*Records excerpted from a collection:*
* * * *

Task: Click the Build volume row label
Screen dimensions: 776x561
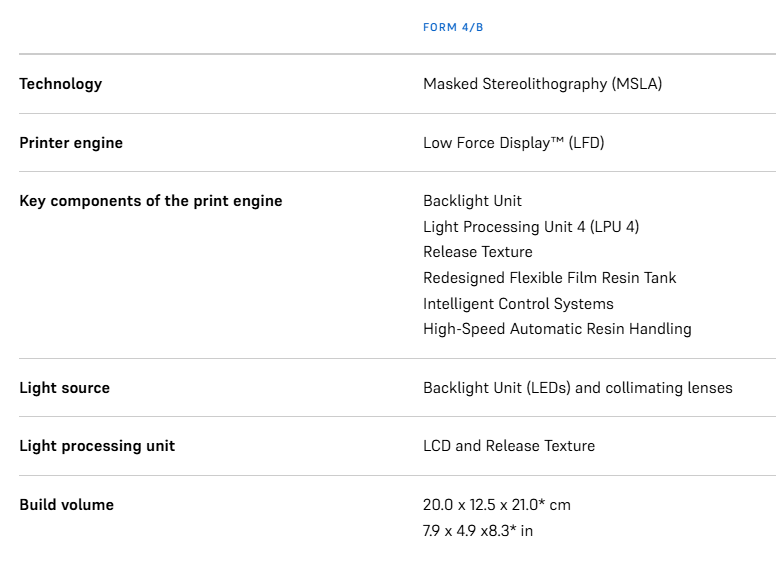Action: 66,505
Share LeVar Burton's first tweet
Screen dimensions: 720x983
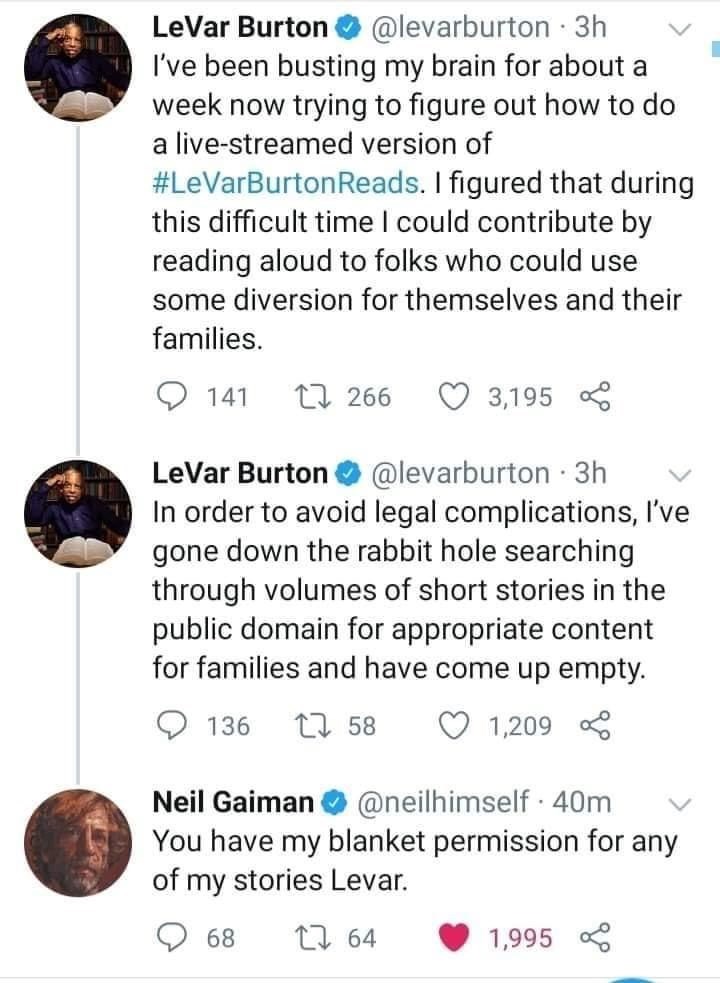point(594,397)
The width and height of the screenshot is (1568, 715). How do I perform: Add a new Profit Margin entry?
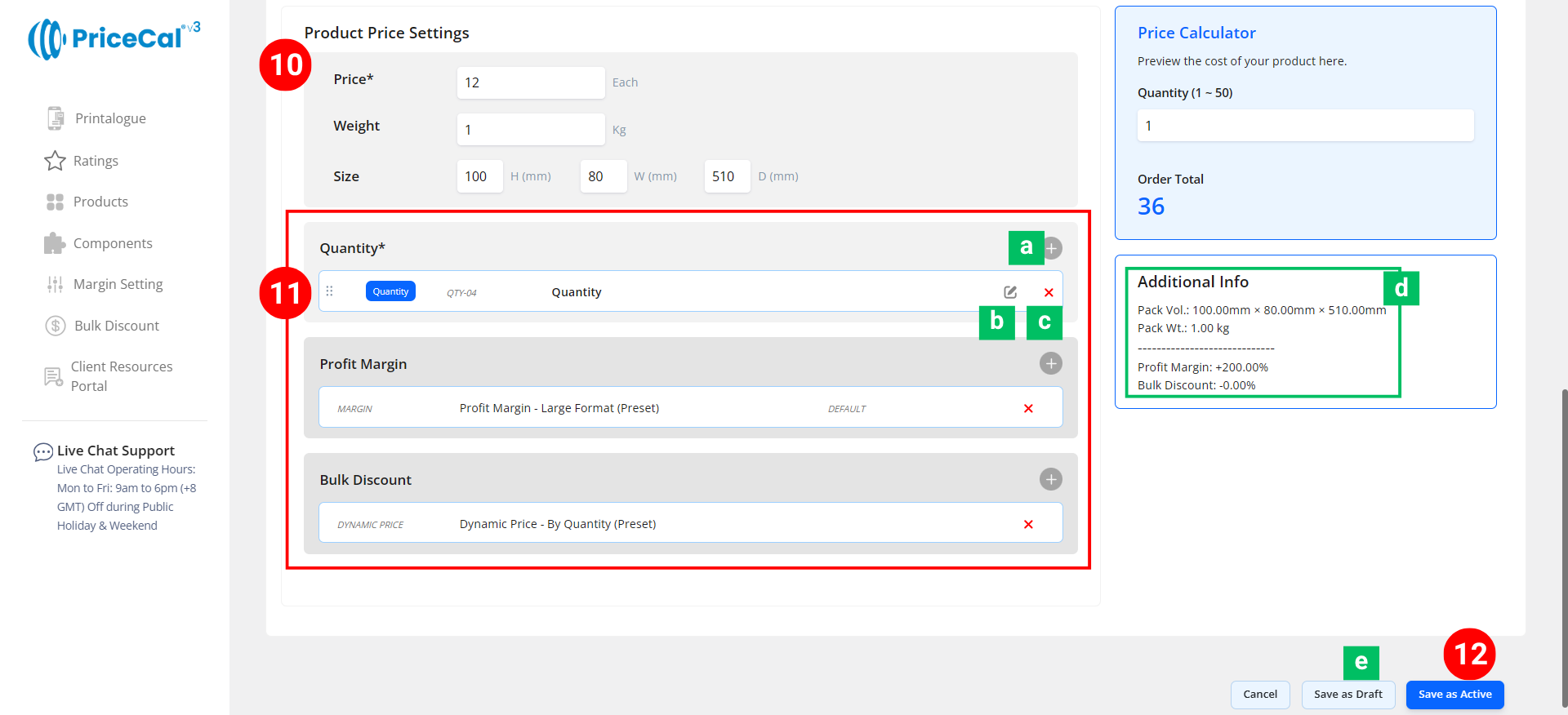[1050, 363]
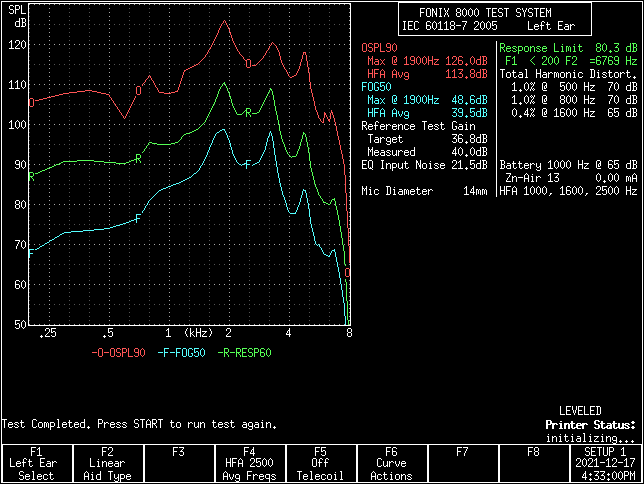Click the Printer Status label
644x484 pixels.
[x=591, y=425]
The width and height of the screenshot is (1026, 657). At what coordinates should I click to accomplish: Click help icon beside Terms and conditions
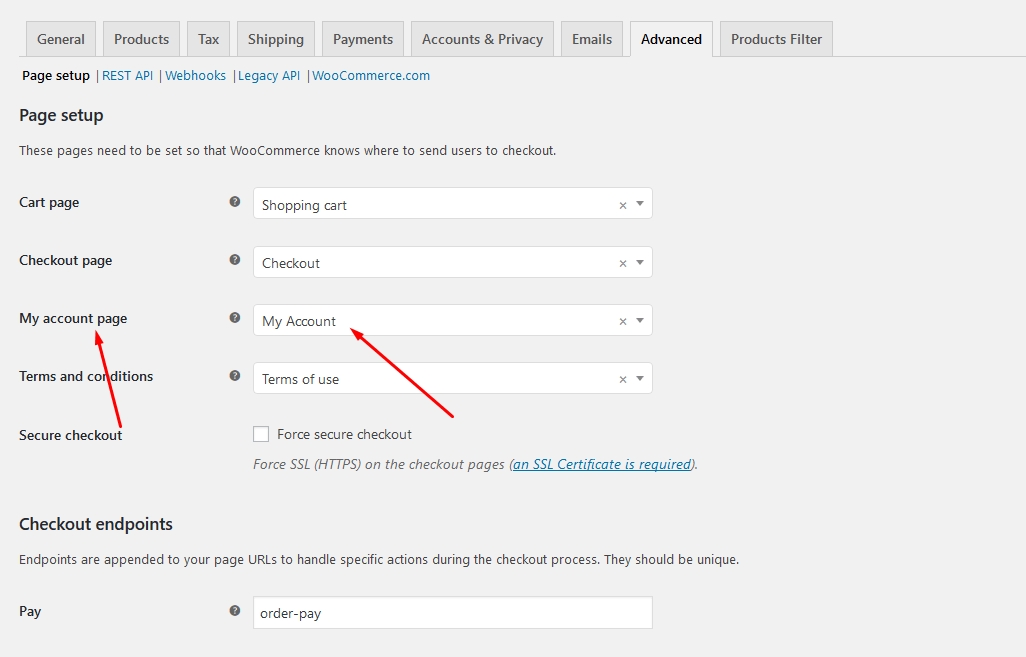235,376
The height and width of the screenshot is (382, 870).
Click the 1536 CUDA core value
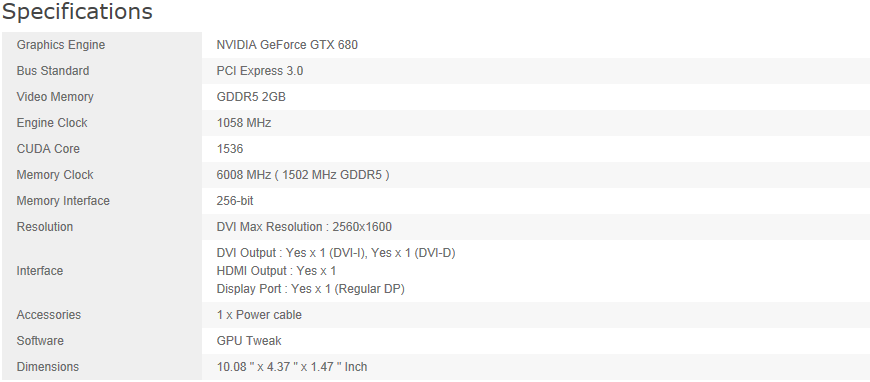coord(230,149)
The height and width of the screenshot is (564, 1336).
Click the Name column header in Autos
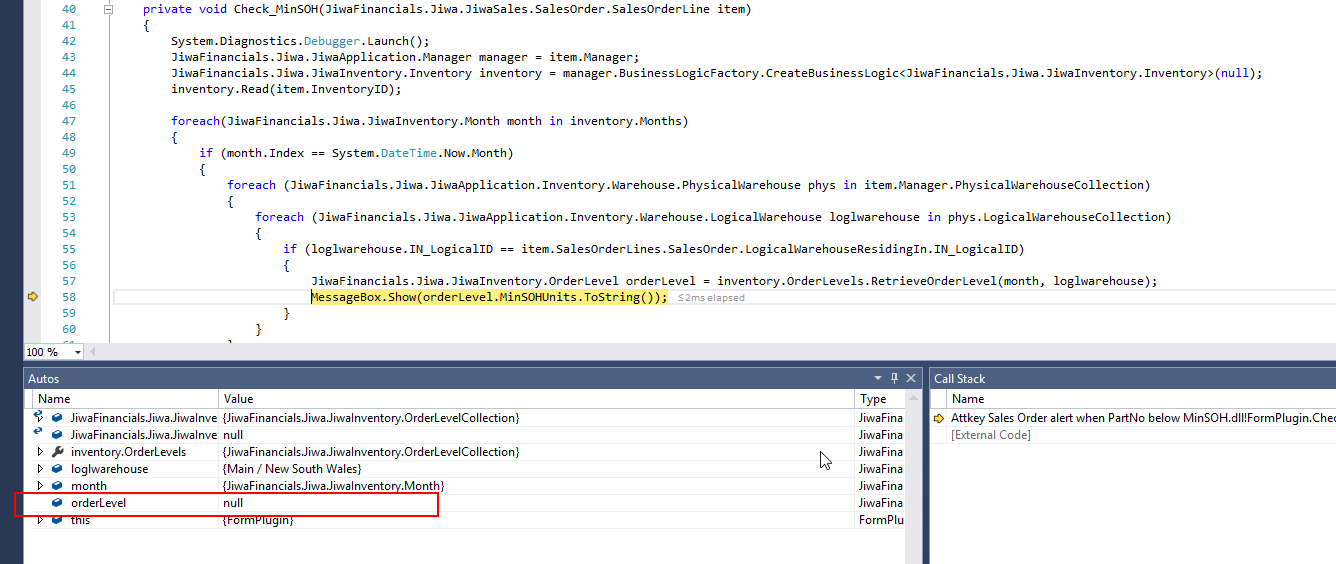[x=54, y=399]

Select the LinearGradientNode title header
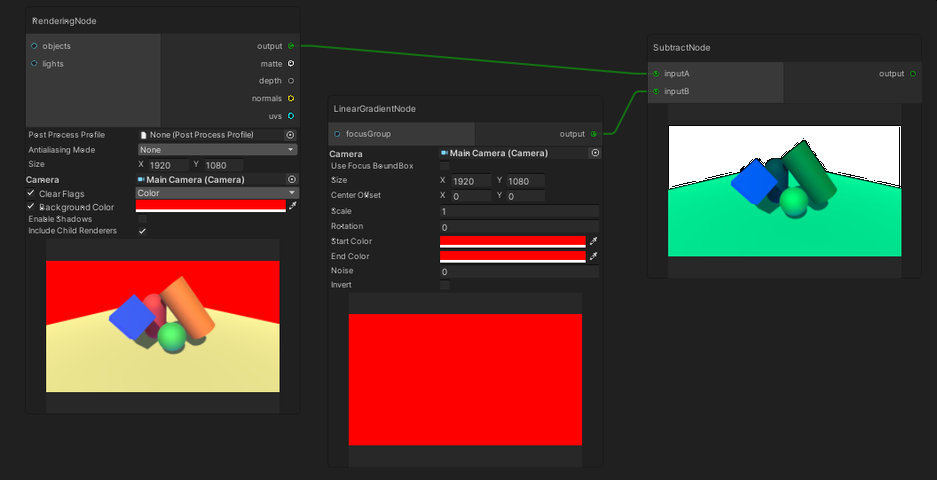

* * * *

*Task item:* Output exactly, and only, the lines of the entries above from the one with "The width and height of the screenshot is (1568, 715)." up to and including the one with "The height and width of the screenshot is (382, 870)."; pictures are to be left out.

*Answer box:*
The width and height of the screenshot is (1568, 715). How do I perform: Add a new Profit Margin entry?
[1050, 363]
Click the Printer Status label
644x484 pixels.
[x=591, y=425]
The width and height of the screenshot is (1026, 657). At what coordinates should I click to accomplish: Click help icon beside Terms and conditions
235,376
The height and width of the screenshot is (382, 870).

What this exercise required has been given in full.